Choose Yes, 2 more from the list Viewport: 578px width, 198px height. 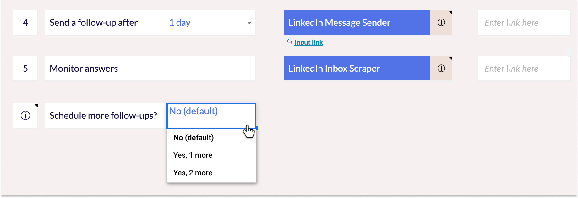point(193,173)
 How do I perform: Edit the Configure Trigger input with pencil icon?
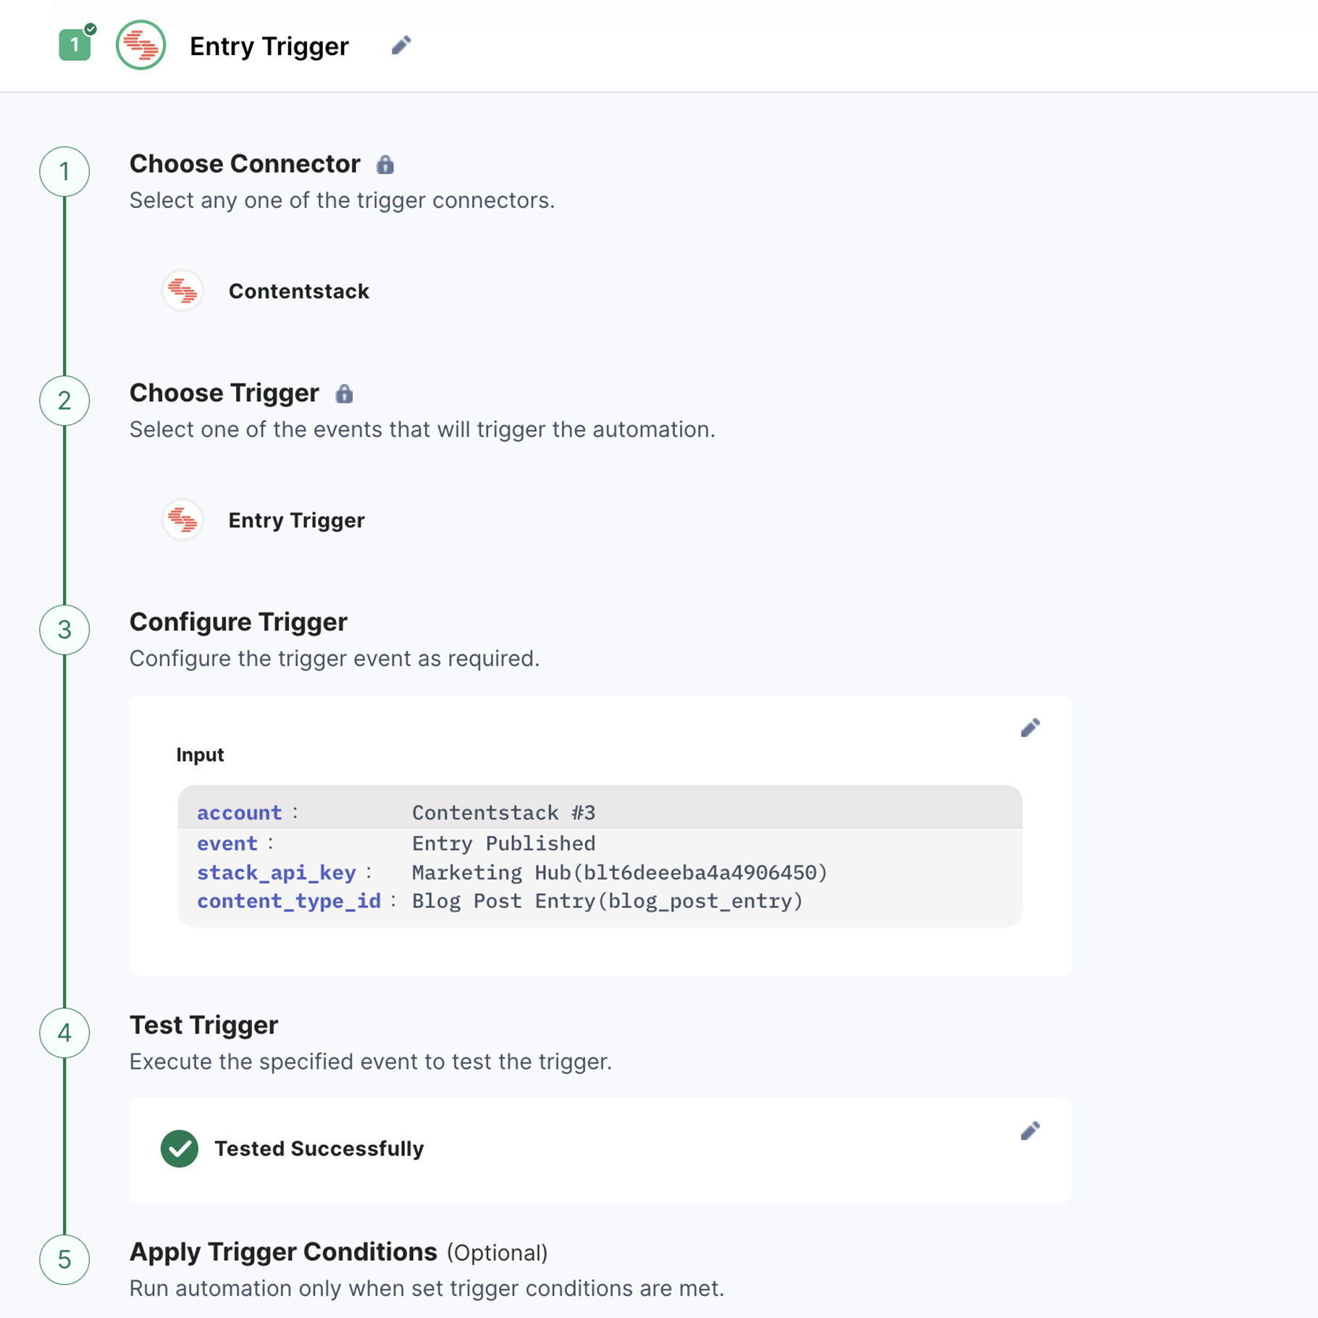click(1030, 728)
--
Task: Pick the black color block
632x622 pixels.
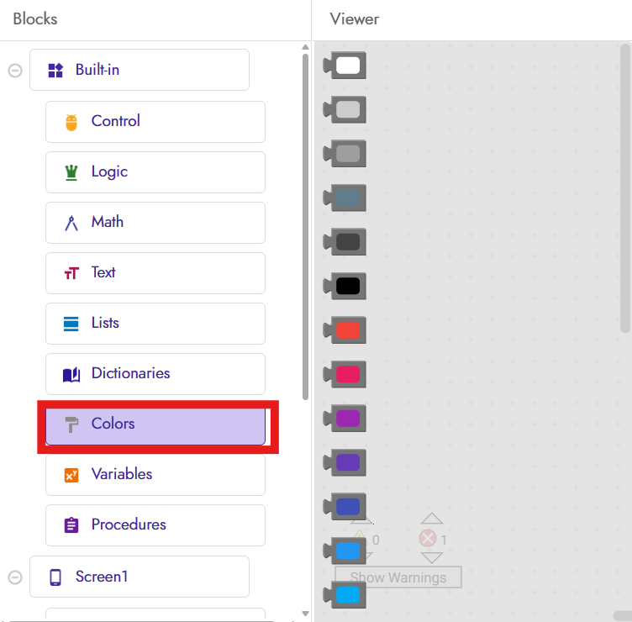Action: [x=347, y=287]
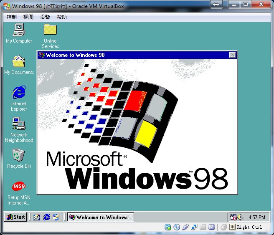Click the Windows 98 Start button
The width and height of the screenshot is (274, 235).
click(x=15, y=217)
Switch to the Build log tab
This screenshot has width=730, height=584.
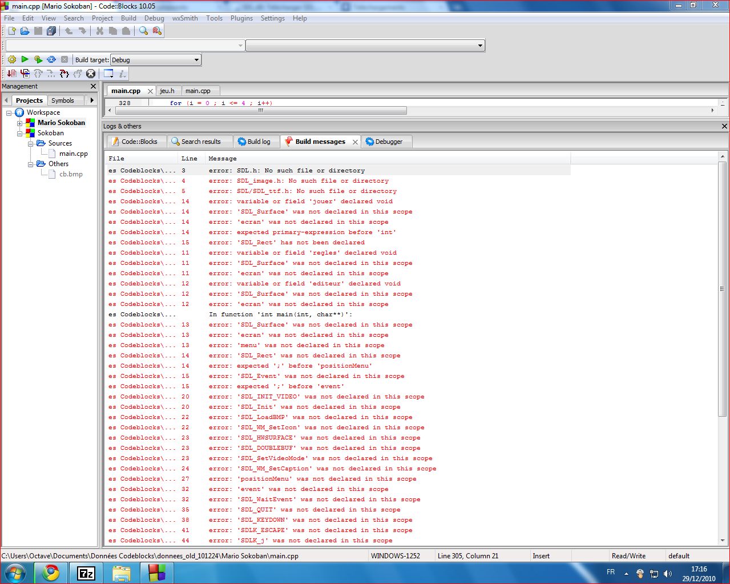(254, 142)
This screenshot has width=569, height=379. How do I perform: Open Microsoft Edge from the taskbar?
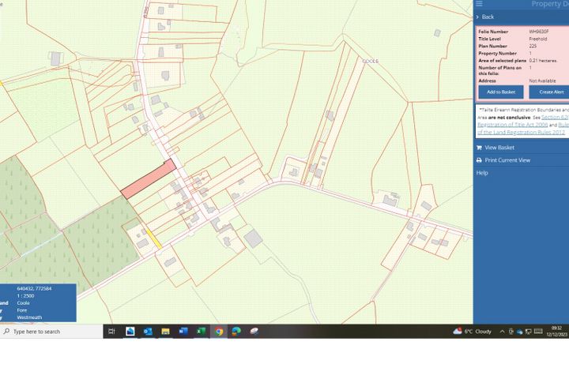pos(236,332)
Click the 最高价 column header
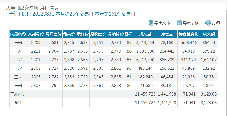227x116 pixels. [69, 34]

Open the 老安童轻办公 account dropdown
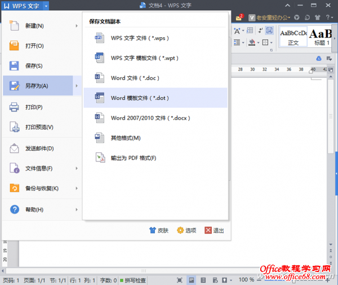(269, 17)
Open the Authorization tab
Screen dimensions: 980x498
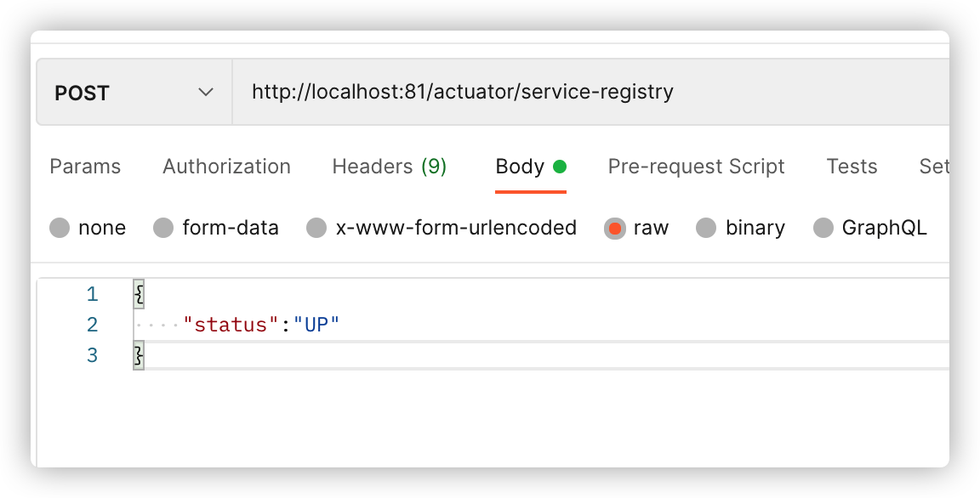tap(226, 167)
--
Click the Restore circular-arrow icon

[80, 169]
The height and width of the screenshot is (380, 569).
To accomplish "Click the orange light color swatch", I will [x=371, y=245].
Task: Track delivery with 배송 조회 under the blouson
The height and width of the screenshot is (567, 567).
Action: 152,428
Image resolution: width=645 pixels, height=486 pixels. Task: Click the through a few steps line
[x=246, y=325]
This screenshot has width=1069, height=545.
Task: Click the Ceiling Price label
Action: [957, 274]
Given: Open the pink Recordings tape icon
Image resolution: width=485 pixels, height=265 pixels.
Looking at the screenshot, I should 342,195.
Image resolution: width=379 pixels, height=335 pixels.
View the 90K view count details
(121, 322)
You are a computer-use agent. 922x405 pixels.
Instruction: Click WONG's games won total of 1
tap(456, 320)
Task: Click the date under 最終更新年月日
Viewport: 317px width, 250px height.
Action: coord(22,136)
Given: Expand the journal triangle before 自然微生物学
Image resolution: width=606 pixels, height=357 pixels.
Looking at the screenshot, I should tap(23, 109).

_Activity:_ Using the records above, copy word for word the line with "Image resolution: width=485", the line with "Task: Click the date under 最終更新年月日", and every line between them.

_Exercise solution:_
Image resolution: width=485 pixels, height=265 pixels.
Looking at the screenshot, I should 342,195.
Image resolution: width=379 pixels, height=335 pixels.
View the 90K view count details
(121, 322)
You are a computer-use agent. 922x405 pixels.
Instruction: Click WONG's games won total of 1
tap(456, 320)
Task: Click the date under 最終更新年月日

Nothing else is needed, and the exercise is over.